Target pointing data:
════════
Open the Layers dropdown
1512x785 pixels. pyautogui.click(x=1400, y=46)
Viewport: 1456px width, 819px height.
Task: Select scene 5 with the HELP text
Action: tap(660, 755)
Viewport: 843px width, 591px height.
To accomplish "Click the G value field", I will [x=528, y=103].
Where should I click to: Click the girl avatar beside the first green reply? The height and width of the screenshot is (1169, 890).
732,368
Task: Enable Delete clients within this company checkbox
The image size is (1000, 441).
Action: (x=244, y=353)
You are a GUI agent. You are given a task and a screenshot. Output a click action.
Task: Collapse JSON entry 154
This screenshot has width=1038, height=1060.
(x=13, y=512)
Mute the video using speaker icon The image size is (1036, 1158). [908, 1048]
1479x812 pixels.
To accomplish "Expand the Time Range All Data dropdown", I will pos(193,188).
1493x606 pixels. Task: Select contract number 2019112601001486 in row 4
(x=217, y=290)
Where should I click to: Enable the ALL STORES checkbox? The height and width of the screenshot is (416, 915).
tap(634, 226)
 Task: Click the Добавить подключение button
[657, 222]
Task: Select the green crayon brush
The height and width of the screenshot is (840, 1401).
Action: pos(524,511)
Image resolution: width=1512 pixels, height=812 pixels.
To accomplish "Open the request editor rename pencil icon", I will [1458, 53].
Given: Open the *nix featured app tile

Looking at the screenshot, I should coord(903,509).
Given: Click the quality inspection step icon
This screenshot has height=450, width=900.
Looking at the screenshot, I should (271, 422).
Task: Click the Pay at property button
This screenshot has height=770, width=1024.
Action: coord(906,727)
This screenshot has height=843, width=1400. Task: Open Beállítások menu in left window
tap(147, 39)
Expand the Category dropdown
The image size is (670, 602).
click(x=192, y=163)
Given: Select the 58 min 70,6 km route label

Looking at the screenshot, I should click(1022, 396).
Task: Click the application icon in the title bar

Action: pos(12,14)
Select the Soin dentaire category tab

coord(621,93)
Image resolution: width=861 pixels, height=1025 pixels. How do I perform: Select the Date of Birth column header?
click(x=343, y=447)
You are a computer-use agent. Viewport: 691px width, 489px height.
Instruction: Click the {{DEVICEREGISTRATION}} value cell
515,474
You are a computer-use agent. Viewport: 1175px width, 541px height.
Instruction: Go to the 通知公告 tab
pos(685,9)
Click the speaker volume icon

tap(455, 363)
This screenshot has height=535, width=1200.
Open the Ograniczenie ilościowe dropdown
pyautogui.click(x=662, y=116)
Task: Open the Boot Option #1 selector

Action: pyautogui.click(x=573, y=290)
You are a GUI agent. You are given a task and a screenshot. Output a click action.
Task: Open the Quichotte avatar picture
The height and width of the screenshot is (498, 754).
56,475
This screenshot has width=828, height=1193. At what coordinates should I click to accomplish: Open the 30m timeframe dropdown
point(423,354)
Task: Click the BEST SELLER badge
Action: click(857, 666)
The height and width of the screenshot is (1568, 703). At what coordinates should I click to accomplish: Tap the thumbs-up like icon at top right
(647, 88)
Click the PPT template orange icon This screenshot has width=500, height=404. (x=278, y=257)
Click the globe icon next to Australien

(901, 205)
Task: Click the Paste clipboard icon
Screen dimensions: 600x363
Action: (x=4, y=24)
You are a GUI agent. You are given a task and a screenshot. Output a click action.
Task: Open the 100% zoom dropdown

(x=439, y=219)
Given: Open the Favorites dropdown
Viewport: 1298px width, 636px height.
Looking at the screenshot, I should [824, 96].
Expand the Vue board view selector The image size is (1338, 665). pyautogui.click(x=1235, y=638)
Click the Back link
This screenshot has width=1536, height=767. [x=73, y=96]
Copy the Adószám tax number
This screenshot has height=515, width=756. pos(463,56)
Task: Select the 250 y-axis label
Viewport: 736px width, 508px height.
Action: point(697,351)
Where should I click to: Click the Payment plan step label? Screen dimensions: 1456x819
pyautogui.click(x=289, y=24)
════════
▸ Task to complete:
Give back all of the items above word for word, in the same order, with nothing changed.

▸ Problem solution:
Open the Layers dropdown
1512x785 pixels. pyautogui.click(x=1400, y=46)
Viewport: 1456px width, 819px height.
Task: Select scene 5 with the HELP text
Action: tap(660, 755)
Viewport: 843px width, 591px height.
To accomplish "Click the G value field", I will [x=528, y=103].
Where should I click to: Click the girl avatar beside the first green reply? The height and width of the screenshot is (1169, 890).
732,368
Task: Enable Delete clients within this company checkbox
The image size is (1000, 441).
Action: (x=244, y=353)
You are a GUI agent. You are given a task and a screenshot. Output a click action.
Task: Collapse JSON entry 154
This screenshot has width=1038, height=1060.
(x=13, y=512)
Mute the video using speaker icon The image size is (1036, 1158). [908, 1048]
1479x812 pixels.
To accomplish "Expand the Time Range All Data dropdown", I will pos(193,188).
1493x606 pixels. Task: Select contract number 2019112601001486 in row 4
(x=217, y=290)
Where should I click to: Enable the ALL STORES checkbox? The height and width of the screenshot is (416, 915).
tap(634, 226)
 Task: Click the Добавить подключение button
[657, 222]
Task: Select the green crayon brush
The height and width of the screenshot is (840, 1401).
Action: pos(524,511)
Image resolution: width=1512 pixels, height=812 pixels.
To accomplish "Open the request editor rename pencil icon", I will [1458, 53].
Given: Open the *nix featured app tile

Looking at the screenshot, I should coord(903,509).
Given: Click the quality inspection step icon
This screenshot has height=450, width=900.
Looking at the screenshot, I should (271, 422).
Task: Click the Pay at property button
This screenshot has height=770, width=1024.
Action: coord(906,727)
This screenshot has height=843, width=1400. Task: Open Beállítások menu in left window
tap(147, 39)
Expand the Category dropdown
The image size is (670, 602).
click(x=192, y=163)
Given: Select the 58 min 70,6 km route label

Looking at the screenshot, I should click(1022, 396).
Task: Click the application icon in the title bar

Action: pos(12,14)
Select the Soin dentaire category tab

coord(621,93)
Image resolution: width=861 pixels, height=1025 pixels. How do I perform: Select the Date of Birth column header?
click(x=343, y=447)
You are a computer-use agent. Viewport: 691px width, 489px height.
Instruction: Click the {{DEVICEREGISTRATION}} value cell
515,474
You are a computer-use agent. Viewport: 1175px width, 541px height.
Instruction: Go to the 通知公告 tab
pos(685,9)
Click the speaker volume icon

tap(455, 363)
This screenshot has height=535, width=1200.
Open the Ograniczenie ilościowe dropdown
pyautogui.click(x=662, y=116)
Task: Open the Boot Option #1 selector

Action: pyautogui.click(x=573, y=290)
You are a GUI agent. You are given a task and a screenshot. Output a click action.
Task: Open the Quichotte avatar picture
The height and width of the screenshot is (498, 754).
56,475
This screenshot has width=828, height=1193. At what coordinates should I click to accomplish: Open the 30m timeframe dropdown
point(423,354)
Task: Click the BEST SELLER badge
Action: click(857, 666)
The height and width of the screenshot is (1568, 703). At what coordinates should I click to accomplish: Tap the thumbs-up like icon at top right
(647, 88)
Click the PPT template orange icon This screenshot has width=500, height=404. (x=278, y=257)
Click the globe icon next to Australien

(901, 205)
Task: Click the Paste clipboard icon
Screen dimensions: 600x363
Action: (x=4, y=24)
You are a GUI agent. You are given a task and a screenshot. Output a click action.
Task: Open the 100% zoom dropdown

(x=439, y=219)
Given: Open the Favorites dropdown
Viewport: 1298px width, 636px height.
Looking at the screenshot, I should [824, 96].
Expand the Vue board view selector The image size is (1338, 665). pyautogui.click(x=1235, y=638)
Click the Back link
This screenshot has width=1536, height=767. [x=73, y=96]
Copy the Adószám tax number
This screenshot has height=515, width=756. pos(463,56)
Task: Select the 250 y-axis label
Viewport: 736px width, 508px height.
Action: point(697,351)
Where should I click to: Click the Payment plan step label? Screen dimensions: 1456x819
pyautogui.click(x=289, y=24)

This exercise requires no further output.